I don't call that science. Neither did Richard Feinman.

Listen to the words of Weinstein, he speaks of the internal consistency of quantum physics and relativity but they don't describe the world we observe. And thus the fix we're in.
I'm fairly sure who he means when he says "we".
Feinman who died in 1988 was a skeptic of string theory. So were many other physicists. On the other hand, string theory has gained respect among many physicists both experimental and theoretical.

Quoting physicist Brian Greene regarding the search for a unified theory of everything, ''a sizable part of the physics and mathematic community is becoming increasingly convinced that string theory may provide the answer.'' [Greene, 'The Elegant Universe,' p. 15]

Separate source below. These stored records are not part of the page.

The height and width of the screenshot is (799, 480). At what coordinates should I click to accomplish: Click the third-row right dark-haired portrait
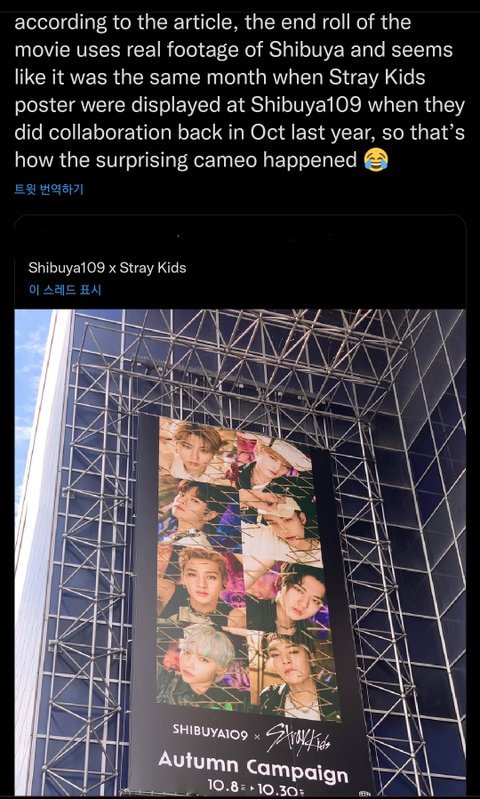tap(291, 596)
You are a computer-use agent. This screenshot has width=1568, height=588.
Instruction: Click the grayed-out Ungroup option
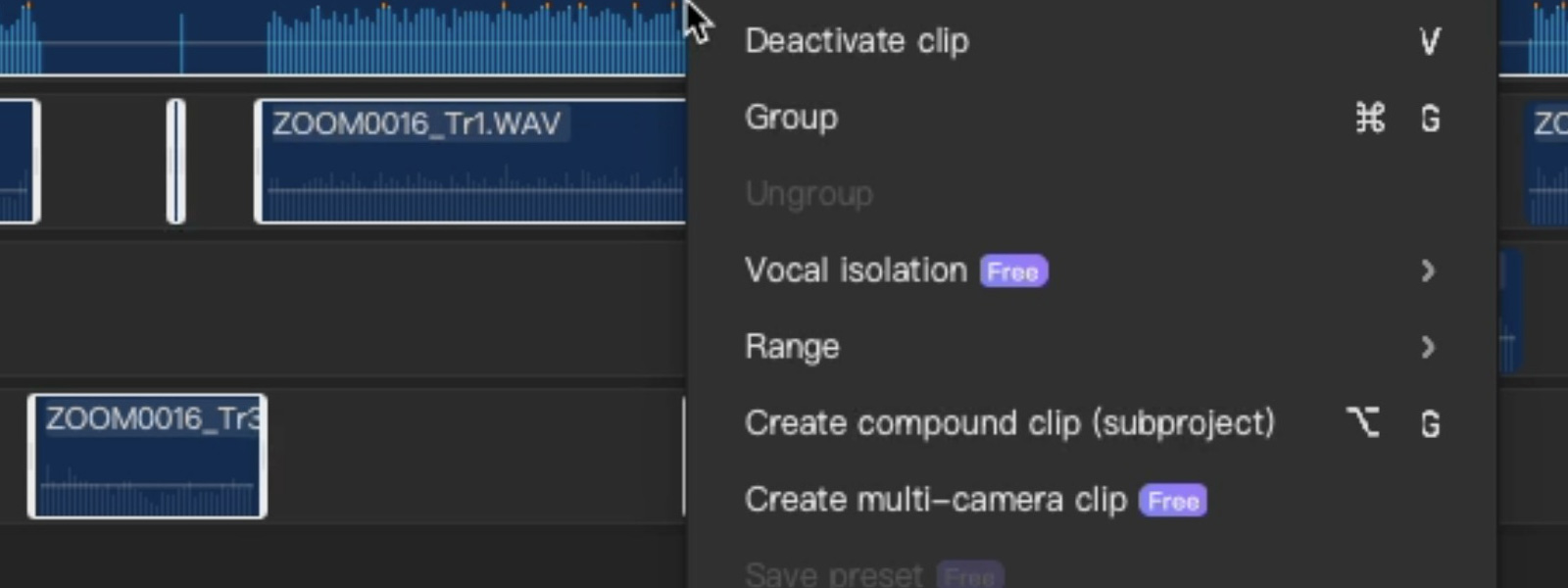pos(808,194)
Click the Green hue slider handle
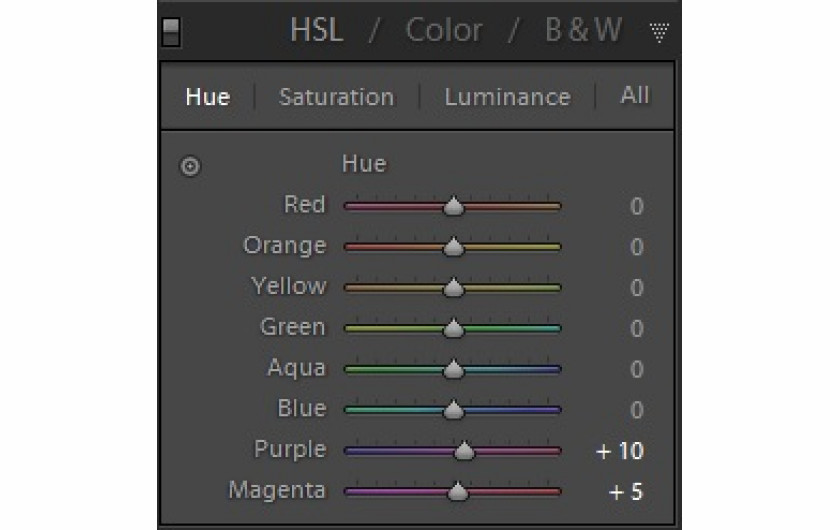This screenshot has width=840, height=530. pyautogui.click(x=454, y=329)
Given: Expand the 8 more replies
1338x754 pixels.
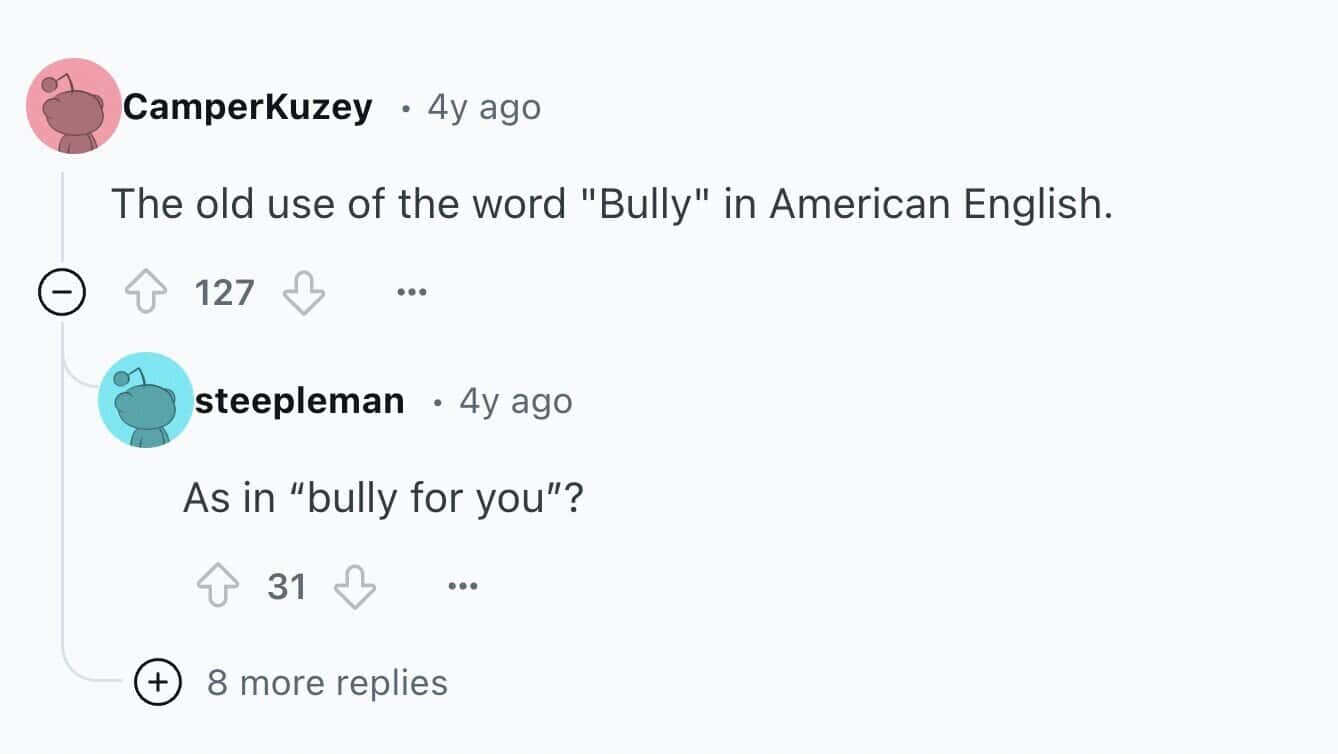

Physicists sometimes have to work for decades before their work bears fruit. It is inaccurate to say that nothing has come from string theory. String theory, as Green puts it, ''resolves the tension between general relativity and quantum mechanics'' which otherwise are mutually incompatible. It unifies the laws of the large and the small.

It's true that at present our technology doesn't allow us to see anything at scales below the planck length and therefore we can't verify by observation the existence of the six, or according to physicist Ed Witten possibly seven tiny curled up special dimensions which string theory requires, but the math indicates their existence. And it's true that the mathematics of string theory are so complex that physicists still haven't resolved them and can only approximate some of the equations. But time and continued effort will tell if the work of string theorists bears fruit.

In spite of your opinion, many top physicists are hard at work attempting to discover whether string theory is correct. Without the willingness to stretch the boundaries of current knowledge, science would never advance.